▶ **What you are asked to do**: Copy all the entries word for word, but omit the pictures.

[Records from a data source]

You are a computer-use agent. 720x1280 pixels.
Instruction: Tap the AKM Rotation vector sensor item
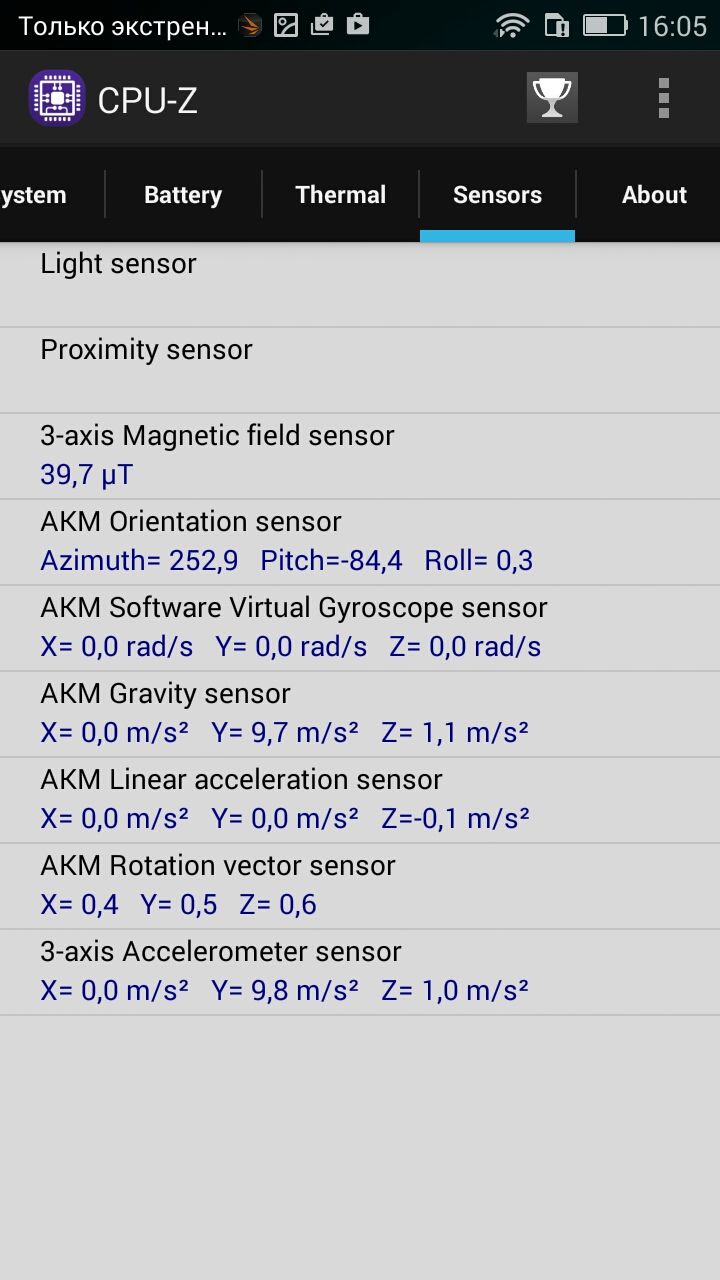coord(360,886)
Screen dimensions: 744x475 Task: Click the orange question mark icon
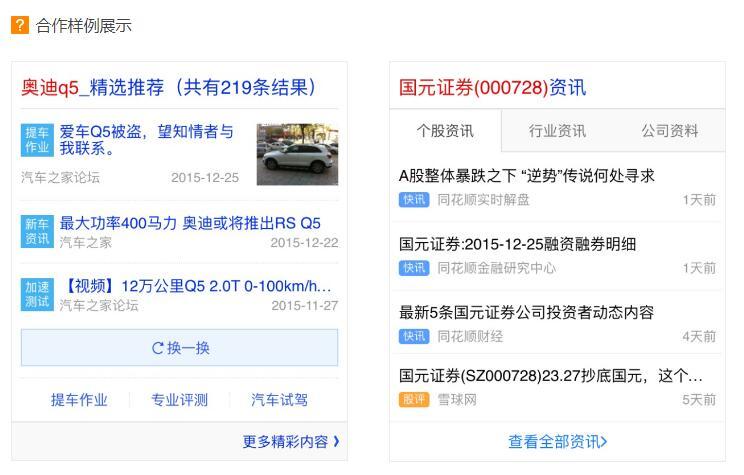coord(20,25)
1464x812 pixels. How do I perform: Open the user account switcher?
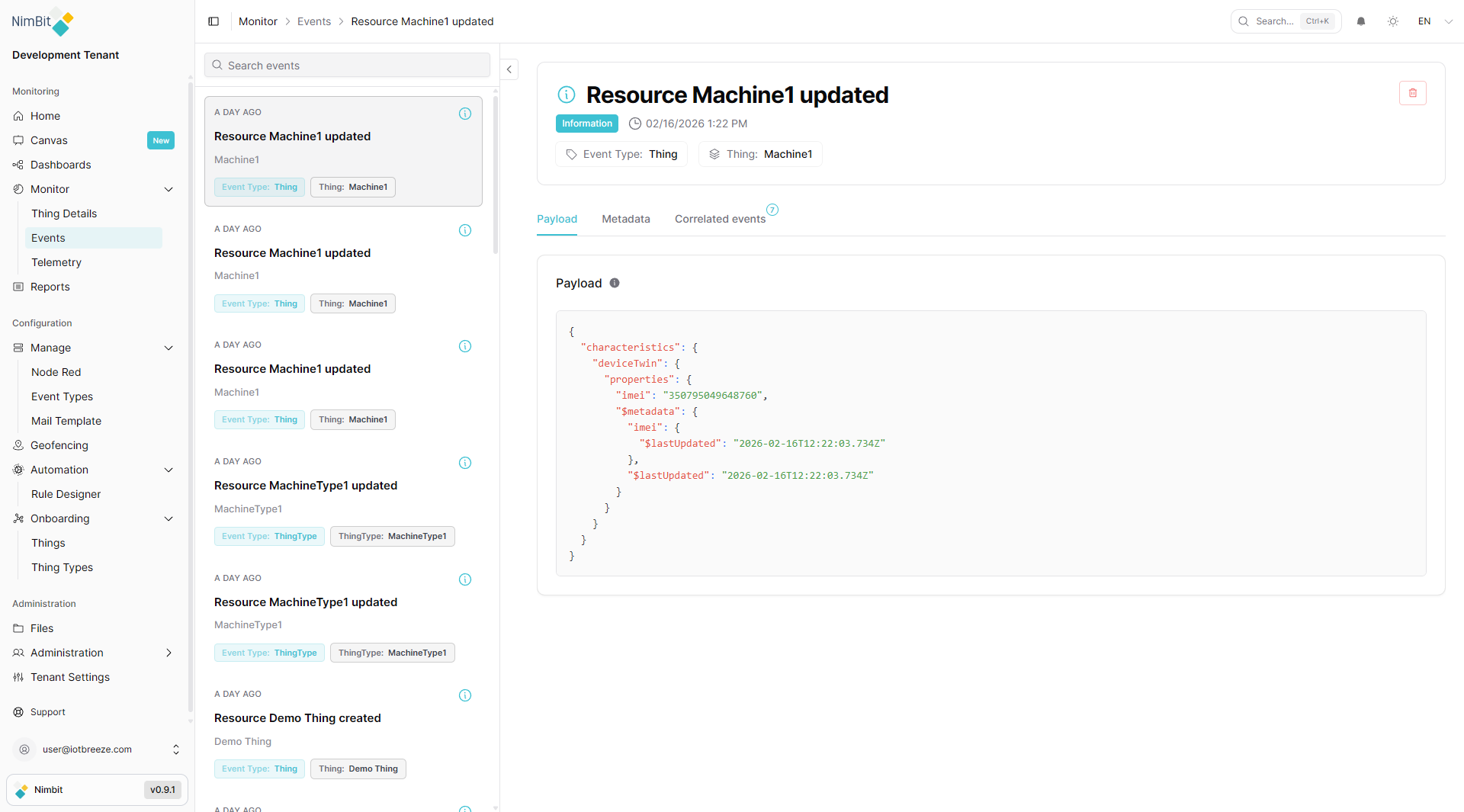176,749
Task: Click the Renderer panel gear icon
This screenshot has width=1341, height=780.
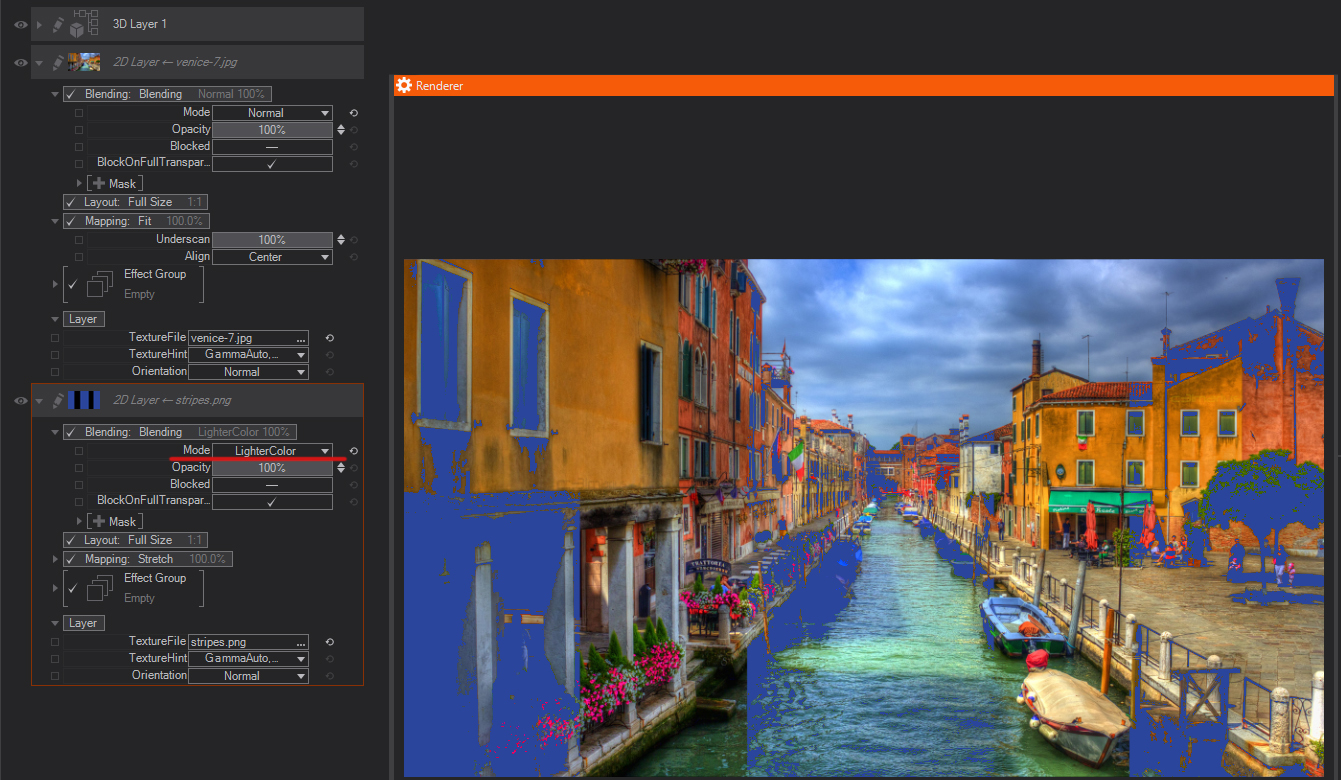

▶ **Exercise response**:
You are a computer-use agent. 720x1280 pixels.
Instruction: Tap the AKM Rotation vector sensor item
coord(360,886)
Screen dimensions: 744x475 Task: Click the orange question mark icon
coord(20,25)
1464x812 pixels. How do I perform: Open the user account switcher?
176,749
Task: Click the Renderer panel gear icon
This screenshot has width=1341, height=780.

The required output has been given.